Madrid reconnaît implicitement avoir payé des rançons au Mujao

Le quotidien «El Pais» a publié hier une interview du seul ressortissant espagnol ayant refusé d´être rapatrié des camps de réfugiés de Tindouf en même temps que 12 autres de ses compatriotes qui ont été évacués, samedi à l´aube, «pour raisons de sécurité», selon le gouvernement espagnol.

Pepe Oropesa, journaliste natif de Séville, âgé de 26 ans, a rejeté les motifs avancés par les autorités espagnoles «des indices fondés» qu’il pourrait être pris en otage, comme le furent deux autres compatriotes à Rabouni, dans la nuit du 22 au 23 octobre 2011. Ces derniers viennent d´être libérés par leurs ravisseurs, des éléments terroristes du Mujao, dans des conditions encore non élucidées, bien que la presse espagnole soit convaincue que l´Espagne a payé pour leur libération.



«Je crois en ce que je fais et j’ai toujours pensé que si l’un de nous se trouve dans une situation de séquestration terroriste, il faut qu’il assume sa responsabilité», déclare ce jeune volontaire qui a subi des pressions du gouvernement espagnol. Devant son obstination à rester fidèle à sa mission, les autorités de son pays lui ont fait signer une décharge.

Il s´agit  d´un document dans lequel il dégage les autorités espagnoles «de toute responsabilité sur d’éventuels problèmes qui pourraient lui arriver». «Ils m’ont averti que si je suis séquestré, l’Espagne ne paiera pas la rançon», affirme-t-il à un journaliste d´«El Pais», dans cette interview recueillie par téléphone.

Le coup de téléphone de Madrid

Pepe raconte avoir reçu un premier appel de la responsable de l’AECID (Organisme officiel de coopération espagnol) vers 13h vendredi, l´informant d´un plan de rapatriement des Espagnols déjà mis en marche. Dans un deuxième appel, à peine vingt minutes plus tard, la même voix se faisait moins aimable, insistant sur «un risque de séquestration», lui enjoignant de se rendre immédiatement à Rabouni, lieu de rassemblement de ses camarades là où ils se trouvaient tous, et de ne pas se déplacer sans escorte parce qu’il pouvait y avoir une attaque».

Pepe reconnaît avoir eu peur à ce moment-là, pensant que quelque chose de grave s´était passé, comme ce fut le cas en octobre dernier. Ses autres camarades lui expliqueront plus tard avoir reçu, eux aussi, le même appel au nom du gouvernement, pour cause de «risque de séquestration de citoyens européens mais surtout espagnols». Les responsables de l’agence leur ont décrit un tableau très négatif.

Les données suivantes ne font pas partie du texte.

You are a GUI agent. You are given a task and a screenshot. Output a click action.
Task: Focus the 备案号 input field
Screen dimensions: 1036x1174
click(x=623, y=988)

«Ils m’ont averti que si je restais, en cas de séquestration ou d´attaque terroriste, je serais seul et que l’Espagne ne ferait rien pour moi». Il avoue s´en être fait surtout pour sa famille dont l´agence lui a demandé lui demander le téléphone pour qu´elle les aide à le convaincre.

La décharge signée

Pepe a fini par prendre sa décision en son âme et conscience. Il a signé le document dans lequel il renonce à la protection de l’Espagne. Il reconnaît dans sa lettre «avoir été informé de l’existence d’un grand risque contre la sécurité des coopérants espagnols qui se trouvent dans les camps des réfugiés sahraouis à

Tindouf» et il ajoute que «j´assume personnellement tout risque implicite provoqué par mon séjour dans la zone et je libère, par conséquent, les autorités du gouvernement espagnol de toute responsabilité sur les éventuels problèmes qui pourraient m’arriver à moi et/ou à mes biens tant que la recommandation d’évacuation ne sera pas révoquée par le ministère des Affaires étrangères et de la Coopération d’Espagne».

En conclusion, il dit n´avoir pas peur et que ce sont les Sahraouis qui l’ont le plus tranquillisé, ironisant sur cette affaire montée de toutes pièces. Alarmés par sa décision, ses parents ont crié même mais fini par accepter son choix. Et il est fils unique. «Moi je reste ici, mais je ne suis pas important. Celui qui est là depuis 37 ans, c’est le peuple sahraoui», dit-il en conclusion de son interview.